**EXERCISE REQUIREMENTS**
Gather all lines from the material that contain the word "bell".

==== DATA FOR PROCESSING ====

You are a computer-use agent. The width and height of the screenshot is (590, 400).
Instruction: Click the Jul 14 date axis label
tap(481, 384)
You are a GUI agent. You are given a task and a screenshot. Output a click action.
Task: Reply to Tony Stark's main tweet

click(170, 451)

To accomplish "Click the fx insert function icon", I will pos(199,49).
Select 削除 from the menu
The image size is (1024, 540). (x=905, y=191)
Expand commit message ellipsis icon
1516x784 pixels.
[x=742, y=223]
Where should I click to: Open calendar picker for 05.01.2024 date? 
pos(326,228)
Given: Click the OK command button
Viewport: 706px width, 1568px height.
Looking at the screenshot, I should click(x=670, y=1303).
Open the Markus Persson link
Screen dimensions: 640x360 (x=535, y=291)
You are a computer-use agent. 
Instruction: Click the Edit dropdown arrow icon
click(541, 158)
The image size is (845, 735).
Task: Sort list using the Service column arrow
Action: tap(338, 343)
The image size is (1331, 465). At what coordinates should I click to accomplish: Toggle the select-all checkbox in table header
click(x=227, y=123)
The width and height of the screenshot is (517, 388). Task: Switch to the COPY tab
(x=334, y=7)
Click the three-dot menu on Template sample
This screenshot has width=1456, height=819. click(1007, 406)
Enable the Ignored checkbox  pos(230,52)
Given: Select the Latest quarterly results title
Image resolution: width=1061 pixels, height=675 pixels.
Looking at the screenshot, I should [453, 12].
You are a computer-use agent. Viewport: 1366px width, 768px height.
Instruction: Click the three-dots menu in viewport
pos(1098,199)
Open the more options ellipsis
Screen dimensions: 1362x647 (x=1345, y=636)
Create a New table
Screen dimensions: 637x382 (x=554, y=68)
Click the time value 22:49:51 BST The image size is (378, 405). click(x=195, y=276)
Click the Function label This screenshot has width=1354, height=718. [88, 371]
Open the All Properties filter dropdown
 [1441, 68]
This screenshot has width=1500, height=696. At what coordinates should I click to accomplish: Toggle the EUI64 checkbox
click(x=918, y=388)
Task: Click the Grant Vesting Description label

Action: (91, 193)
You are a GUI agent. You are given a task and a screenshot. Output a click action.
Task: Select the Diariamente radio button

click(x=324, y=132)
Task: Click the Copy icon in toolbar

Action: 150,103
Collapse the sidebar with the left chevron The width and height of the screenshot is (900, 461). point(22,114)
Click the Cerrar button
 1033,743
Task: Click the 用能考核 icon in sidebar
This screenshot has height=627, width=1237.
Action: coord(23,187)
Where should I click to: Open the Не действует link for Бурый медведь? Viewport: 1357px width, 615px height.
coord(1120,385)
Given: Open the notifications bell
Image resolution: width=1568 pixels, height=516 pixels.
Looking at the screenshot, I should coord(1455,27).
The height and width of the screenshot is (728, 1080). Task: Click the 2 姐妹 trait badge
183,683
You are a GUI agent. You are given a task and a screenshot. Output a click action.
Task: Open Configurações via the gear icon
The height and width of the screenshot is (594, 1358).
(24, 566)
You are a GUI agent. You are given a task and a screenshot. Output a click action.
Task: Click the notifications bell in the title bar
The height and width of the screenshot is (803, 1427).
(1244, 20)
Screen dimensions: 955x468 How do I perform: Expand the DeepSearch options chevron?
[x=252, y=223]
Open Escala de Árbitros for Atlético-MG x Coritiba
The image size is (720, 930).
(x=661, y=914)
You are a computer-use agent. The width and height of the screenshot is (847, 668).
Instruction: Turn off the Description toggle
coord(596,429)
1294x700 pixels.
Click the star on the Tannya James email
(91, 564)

====

**TASK SOLUTION**
Given: Open the notifications bell
Task: Click the notifications bell in the title bar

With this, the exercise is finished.